Salma Arif, (Std VII), Hakim Faiz (Std VIII) and Mashal Fariq Khan (Std IX) of the Karachi Grammar School, Pakistan, were proud to take home their hard-earned medals. “We are representing our country here and are overwhelmed to take home these gold medals.”
They said that the three-day camp was a beautiful experience. The rowing team had some difficulties in getting their visas approved and had reached India a little late. “We didn't get time to adjust with the atmosphere and water. Here the boats are lighter and the water is rough compared to ours. But we still managed to do well.” The camp served as an opportunity for them to meet people from different places.
“Rowing is a new sport in Karachi. Yet, sponsors came forward to support us. People think that women are not allowed to participate in sports in Pakistan. But it is not so. We get a lot of encouragement. Our school even has a good rowing team,” said Hakim.
Salma said that India is really green compared to their country. “All the participants are very friendly. There is no hatred even when competing with each other. They would come and wish us good luck,” they added.
Azeem Adamjee and Musab Siddiqui of the Lyceum School, Karachi, Pakistan, who won the Men's Double Scull, said they saw good sportsmanship among the participants.
“They respect each other and for sure there is good friendship between India and Pakistan.” They added, “Over the past few years, rowing has seen more growth. Hopefully next time Pakistan will be able to host the regatta.”

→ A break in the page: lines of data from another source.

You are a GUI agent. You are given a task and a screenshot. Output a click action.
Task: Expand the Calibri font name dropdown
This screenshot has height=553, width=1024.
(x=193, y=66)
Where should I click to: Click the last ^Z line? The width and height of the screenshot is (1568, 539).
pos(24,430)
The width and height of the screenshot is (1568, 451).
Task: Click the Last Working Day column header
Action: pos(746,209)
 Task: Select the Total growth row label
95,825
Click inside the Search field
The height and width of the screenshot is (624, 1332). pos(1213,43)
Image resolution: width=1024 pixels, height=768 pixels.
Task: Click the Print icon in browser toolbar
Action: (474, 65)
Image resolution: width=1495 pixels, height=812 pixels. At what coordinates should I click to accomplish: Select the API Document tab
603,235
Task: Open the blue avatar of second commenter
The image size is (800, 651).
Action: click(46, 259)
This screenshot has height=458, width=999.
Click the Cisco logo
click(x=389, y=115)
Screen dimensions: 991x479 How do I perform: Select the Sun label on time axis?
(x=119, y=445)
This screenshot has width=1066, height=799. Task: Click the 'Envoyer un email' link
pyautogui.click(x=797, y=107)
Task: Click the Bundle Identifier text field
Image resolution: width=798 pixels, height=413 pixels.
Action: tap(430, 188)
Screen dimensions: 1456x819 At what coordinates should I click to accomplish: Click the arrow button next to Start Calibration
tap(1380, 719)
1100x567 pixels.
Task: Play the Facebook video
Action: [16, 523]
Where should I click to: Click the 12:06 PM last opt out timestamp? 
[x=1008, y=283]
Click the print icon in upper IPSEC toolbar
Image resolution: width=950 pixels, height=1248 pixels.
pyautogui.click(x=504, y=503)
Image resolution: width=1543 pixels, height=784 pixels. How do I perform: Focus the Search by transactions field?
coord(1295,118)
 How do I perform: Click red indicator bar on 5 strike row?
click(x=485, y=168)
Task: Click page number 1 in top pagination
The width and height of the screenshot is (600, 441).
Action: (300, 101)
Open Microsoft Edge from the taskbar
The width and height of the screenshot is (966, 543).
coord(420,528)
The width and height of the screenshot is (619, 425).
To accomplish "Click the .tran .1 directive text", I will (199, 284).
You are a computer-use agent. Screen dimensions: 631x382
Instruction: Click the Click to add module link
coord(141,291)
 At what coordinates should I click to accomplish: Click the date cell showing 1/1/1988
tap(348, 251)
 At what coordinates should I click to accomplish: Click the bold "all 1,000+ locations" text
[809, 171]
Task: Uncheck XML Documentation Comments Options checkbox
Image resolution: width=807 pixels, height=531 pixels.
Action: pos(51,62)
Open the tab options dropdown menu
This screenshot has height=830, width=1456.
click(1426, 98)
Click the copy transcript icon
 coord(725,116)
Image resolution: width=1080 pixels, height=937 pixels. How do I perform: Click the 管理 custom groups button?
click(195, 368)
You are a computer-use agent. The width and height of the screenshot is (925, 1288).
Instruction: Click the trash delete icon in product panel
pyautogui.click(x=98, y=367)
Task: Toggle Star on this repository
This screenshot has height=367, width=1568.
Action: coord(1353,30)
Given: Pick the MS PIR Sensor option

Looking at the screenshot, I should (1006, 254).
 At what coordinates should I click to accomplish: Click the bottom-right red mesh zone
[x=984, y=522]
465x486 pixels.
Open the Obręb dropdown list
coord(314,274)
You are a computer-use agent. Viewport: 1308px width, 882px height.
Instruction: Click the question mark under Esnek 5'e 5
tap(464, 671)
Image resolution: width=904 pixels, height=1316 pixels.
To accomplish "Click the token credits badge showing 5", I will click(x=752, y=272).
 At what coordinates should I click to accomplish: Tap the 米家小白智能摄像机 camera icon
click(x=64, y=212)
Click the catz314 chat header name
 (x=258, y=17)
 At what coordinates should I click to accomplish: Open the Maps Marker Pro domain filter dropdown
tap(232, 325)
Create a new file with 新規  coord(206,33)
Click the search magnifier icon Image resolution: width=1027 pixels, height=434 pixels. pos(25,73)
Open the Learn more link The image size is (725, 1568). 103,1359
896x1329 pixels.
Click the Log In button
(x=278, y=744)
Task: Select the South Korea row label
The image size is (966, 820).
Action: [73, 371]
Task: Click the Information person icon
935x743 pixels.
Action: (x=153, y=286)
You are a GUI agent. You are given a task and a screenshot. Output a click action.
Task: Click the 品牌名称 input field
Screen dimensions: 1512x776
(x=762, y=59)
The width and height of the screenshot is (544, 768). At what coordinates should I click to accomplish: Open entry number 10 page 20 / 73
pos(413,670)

The participants managed to find some time to go around the city and do some shopping. “Chennai is a busy, lively city,” they said. The girls were a little disappointed that they didn't get time for sight-seeing. They found the Indian food different, while the boys said that it was much the same and they liked the dinners. “We are looking forward to the dinner party on the concluding day,” they said excitedly.
Rowing the whole day didn't stop the students from dancing their hearts out at the party before bidding farewell to their new friends from India and Sri Lanka.
Meher Dilbabai, the young coach of Lyceneum Rowing team, said that the teams were friendly and good to them. “The senior category had some tough competitions. The Sri Lankan teams did a good job,” he said.
“There are participants from many states likeWest Bengal, Kerala, Maharashtra, Assam, Rajasthan and Karnataka besides Pakistan and Sri Lanka. We took interest in rowing when we heard that there are 14 gold medals in Olympics for this sport. But the level of awareness about the sport in our country is very less. So we attempt to bring more attention towards this sport through this regatta,” said Sarath Reddy, UNIFI Capital.